[Mailman-Users] Importing large archives ... design limit hit, and possible bug
courtney at 4th.com
Sun Jun 2 16:15:16 CEST 2002
On Sunday 02 June 2002 10:00 am, LuKreme wrote:
> On Saturday, June 1, 2002, at 09:21 PM, Scott Courtney wrote:
> > On Saturday 01 June 2002 10:59 pm, LuKreme wrote:
> >> Out of curiosity, how did you split the mbox? I have about 1200 emails
> >> I
> >> want to add to the archive.
> > I wrote a little "awk" program to split them into 80-message chunks. Here
> > is
> > the source code:
> Ah.. awk. I hate awk. Good thing you wrote it. :)
I love awk! You probably would use <gasp!> <ugh!> .... Perl.

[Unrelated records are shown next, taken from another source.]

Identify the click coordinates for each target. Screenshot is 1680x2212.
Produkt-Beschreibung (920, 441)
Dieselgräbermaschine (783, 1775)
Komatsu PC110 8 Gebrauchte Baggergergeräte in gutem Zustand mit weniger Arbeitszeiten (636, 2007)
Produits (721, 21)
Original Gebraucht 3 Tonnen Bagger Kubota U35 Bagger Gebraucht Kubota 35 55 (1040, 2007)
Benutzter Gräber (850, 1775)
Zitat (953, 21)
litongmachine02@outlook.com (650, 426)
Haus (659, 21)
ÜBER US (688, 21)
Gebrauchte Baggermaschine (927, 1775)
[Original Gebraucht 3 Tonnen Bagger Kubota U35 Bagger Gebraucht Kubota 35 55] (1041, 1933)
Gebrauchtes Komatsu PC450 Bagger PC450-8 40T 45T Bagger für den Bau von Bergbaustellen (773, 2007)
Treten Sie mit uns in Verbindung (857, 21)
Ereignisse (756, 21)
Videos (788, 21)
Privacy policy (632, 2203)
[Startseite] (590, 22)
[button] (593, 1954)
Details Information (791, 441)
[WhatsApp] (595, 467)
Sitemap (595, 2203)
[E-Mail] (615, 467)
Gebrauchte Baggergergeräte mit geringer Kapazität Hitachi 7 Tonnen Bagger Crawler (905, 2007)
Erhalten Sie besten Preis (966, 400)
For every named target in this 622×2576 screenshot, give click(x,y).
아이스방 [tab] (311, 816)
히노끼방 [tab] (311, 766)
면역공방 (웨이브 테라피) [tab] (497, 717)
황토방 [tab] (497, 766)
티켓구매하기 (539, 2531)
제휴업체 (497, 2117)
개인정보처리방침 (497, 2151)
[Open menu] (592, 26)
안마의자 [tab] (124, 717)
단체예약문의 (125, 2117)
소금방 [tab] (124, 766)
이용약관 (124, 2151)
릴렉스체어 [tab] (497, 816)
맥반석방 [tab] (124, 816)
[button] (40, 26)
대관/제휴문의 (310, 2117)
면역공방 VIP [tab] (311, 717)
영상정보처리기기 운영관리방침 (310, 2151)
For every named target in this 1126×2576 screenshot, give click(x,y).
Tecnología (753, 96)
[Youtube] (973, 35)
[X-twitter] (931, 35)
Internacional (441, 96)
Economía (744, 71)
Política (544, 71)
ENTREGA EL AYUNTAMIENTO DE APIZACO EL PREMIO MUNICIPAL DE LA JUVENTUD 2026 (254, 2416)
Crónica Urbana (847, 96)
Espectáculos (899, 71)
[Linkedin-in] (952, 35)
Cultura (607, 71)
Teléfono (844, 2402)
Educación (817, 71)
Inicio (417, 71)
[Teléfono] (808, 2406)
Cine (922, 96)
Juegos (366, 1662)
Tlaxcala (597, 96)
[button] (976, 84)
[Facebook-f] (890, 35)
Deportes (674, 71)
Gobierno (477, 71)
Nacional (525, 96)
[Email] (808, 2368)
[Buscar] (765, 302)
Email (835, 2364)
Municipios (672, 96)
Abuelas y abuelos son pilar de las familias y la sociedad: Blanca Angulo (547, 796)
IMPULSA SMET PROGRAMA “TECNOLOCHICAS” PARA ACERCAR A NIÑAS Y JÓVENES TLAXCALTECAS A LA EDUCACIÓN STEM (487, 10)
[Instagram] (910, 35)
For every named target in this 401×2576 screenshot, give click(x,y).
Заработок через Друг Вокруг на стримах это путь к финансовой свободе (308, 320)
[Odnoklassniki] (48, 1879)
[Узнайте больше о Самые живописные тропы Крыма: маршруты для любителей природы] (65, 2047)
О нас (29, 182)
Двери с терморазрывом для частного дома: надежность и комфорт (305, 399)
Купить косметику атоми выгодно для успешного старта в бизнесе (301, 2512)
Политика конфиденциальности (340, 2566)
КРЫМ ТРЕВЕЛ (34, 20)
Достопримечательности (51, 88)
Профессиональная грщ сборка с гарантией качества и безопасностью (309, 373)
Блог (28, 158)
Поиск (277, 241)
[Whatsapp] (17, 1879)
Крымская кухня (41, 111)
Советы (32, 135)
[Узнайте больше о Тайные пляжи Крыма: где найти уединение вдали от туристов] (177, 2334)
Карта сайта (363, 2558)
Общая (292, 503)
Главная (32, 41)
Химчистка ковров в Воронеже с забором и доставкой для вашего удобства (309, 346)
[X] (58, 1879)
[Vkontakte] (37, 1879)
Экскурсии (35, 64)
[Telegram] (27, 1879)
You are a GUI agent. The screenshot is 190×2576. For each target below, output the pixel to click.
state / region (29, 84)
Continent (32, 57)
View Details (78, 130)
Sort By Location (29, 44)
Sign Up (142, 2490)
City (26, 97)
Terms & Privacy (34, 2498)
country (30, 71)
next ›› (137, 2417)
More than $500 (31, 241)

(I mean that humorously, by the way. Not trying to start a flamewar or
anything. Linux has lots of good tools, and it's great that each of us
can choose the ones we like best. <GRIN>)
> All the emails got loaded (thanks!) but I'm still getting errors when it's
> trying to finish.
> Updating index files for archive [2002-June]
> Computing threaded index
> Updating HTML for article 52
> article file /Users/mailman/archives/private/list/2002-June/000052.html is
My suggestion now is to do the following:
1. Fix up the "From " --> "rom " errors, since that is a known, obvious, and
severe problem. You've probably already done that.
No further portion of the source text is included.